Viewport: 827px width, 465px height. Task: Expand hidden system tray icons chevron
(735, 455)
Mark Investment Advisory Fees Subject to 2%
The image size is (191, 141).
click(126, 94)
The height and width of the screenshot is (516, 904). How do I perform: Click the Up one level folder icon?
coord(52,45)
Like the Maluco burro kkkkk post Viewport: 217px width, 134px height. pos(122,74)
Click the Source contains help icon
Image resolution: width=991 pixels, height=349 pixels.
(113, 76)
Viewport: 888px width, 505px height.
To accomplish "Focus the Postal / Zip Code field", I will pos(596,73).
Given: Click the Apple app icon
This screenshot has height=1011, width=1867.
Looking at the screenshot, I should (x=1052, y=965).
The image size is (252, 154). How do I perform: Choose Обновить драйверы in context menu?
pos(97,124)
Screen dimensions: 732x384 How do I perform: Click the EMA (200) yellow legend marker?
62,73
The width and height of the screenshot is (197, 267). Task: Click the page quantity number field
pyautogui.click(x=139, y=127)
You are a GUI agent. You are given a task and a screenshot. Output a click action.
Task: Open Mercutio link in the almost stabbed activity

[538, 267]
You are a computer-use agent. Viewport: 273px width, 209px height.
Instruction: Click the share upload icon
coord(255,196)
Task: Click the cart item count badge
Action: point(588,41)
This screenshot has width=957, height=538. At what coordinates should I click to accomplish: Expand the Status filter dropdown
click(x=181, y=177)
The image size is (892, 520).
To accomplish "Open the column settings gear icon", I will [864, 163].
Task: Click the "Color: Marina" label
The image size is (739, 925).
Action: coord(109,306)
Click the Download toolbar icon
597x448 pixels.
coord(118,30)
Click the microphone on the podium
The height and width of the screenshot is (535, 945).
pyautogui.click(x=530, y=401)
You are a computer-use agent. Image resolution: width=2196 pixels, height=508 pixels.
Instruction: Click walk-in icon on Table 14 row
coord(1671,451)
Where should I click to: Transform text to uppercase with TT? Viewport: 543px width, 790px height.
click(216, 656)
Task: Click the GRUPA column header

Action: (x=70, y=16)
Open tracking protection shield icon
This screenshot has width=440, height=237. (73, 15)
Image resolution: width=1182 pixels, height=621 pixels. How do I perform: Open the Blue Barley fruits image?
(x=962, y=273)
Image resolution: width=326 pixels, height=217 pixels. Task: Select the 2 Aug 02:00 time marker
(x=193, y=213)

════════════════

Rewrite all of the entries above with every "Viewport" changed to "Canvas", leaving everything else as it is.

Canvas: 827px width, 465px height. Task: Expand hidden system tray icons chevron
(735, 455)
Mark Investment Advisory Fees Subject to 2%
The image size is (191, 141).
click(126, 94)
The height and width of the screenshot is (516, 904). How do I perform: Click the Up one level folder icon?
coord(52,45)
Like the Maluco burro kkkkk post Canvas: 217px width, 134px height. pos(122,74)
Click the Source contains help icon
Image resolution: width=991 pixels, height=349 pixels.
(113, 76)
Canvas: 888px width, 505px height.
To accomplish "Focus the Postal / Zip Code field", I will pos(596,73).
Given: Click the Apple app icon
This screenshot has height=1011, width=1867.
Looking at the screenshot, I should (x=1052, y=965).
The image size is (252, 154). How do I perform: Choose Обновить драйверы in context menu?
pos(97,124)
Screen dimensions: 732x384 How do I perform: Click the EMA (200) yellow legend marker?
62,73
The width and height of the screenshot is (197, 267). Task: Click the page quantity number field
pyautogui.click(x=139, y=127)
You are a GUI agent. You are given a task and a screenshot. Output a click action.
Task: Open Mercutio link in the almost stabbed activity

[538, 267]
You are a computer-use agent. Canvas: 273px width, 209px height.
Instruction: Click the share upload icon
coord(255,196)
Task: Click the cart item count badge
Action: point(588,41)
This screenshot has width=957, height=538. At what coordinates should I click to accomplish: Expand the Status filter dropdown
click(x=181, y=177)
The image size is (892, 520).
To accomplish "Open the column settings gear icon", I will [864, 163].
Task: Click the "Color: Marina" label
The image size is (739, 925).
Action: coord(109,306)
Click the Download toolbar icon
597x448 pixels.
coord(118,30)
Click the microphone on the podium
The height and width of the screenshot is (535, 945).
pyautogui.click(x=530, y=401)
You are a computer-use agent. Image resolution: width=2196 pixels, height=508 pixels.
Instruction: Click walk-in icon on Table 14 row
coord(1671,451)
Where should I click to: Transform text to uppercase with TT? Canvas: 543px width, 790px height.
click(216, 656)
Task: Click the GRUPA column header

Action: (x=70, y=16)
Open tracking protection shield icon
This screenshot has width=440, height=237. (73, 15)
Image resolution: width=1182 pixels, height=621 pixels. How do I perform: Open the Blue Barley fruits image?
(x=962, y=273)
Image resolution: width=326 pixels, height=217 pixels. Task: Select the 2 Aug 02:00 time marker
(x=193, y=213)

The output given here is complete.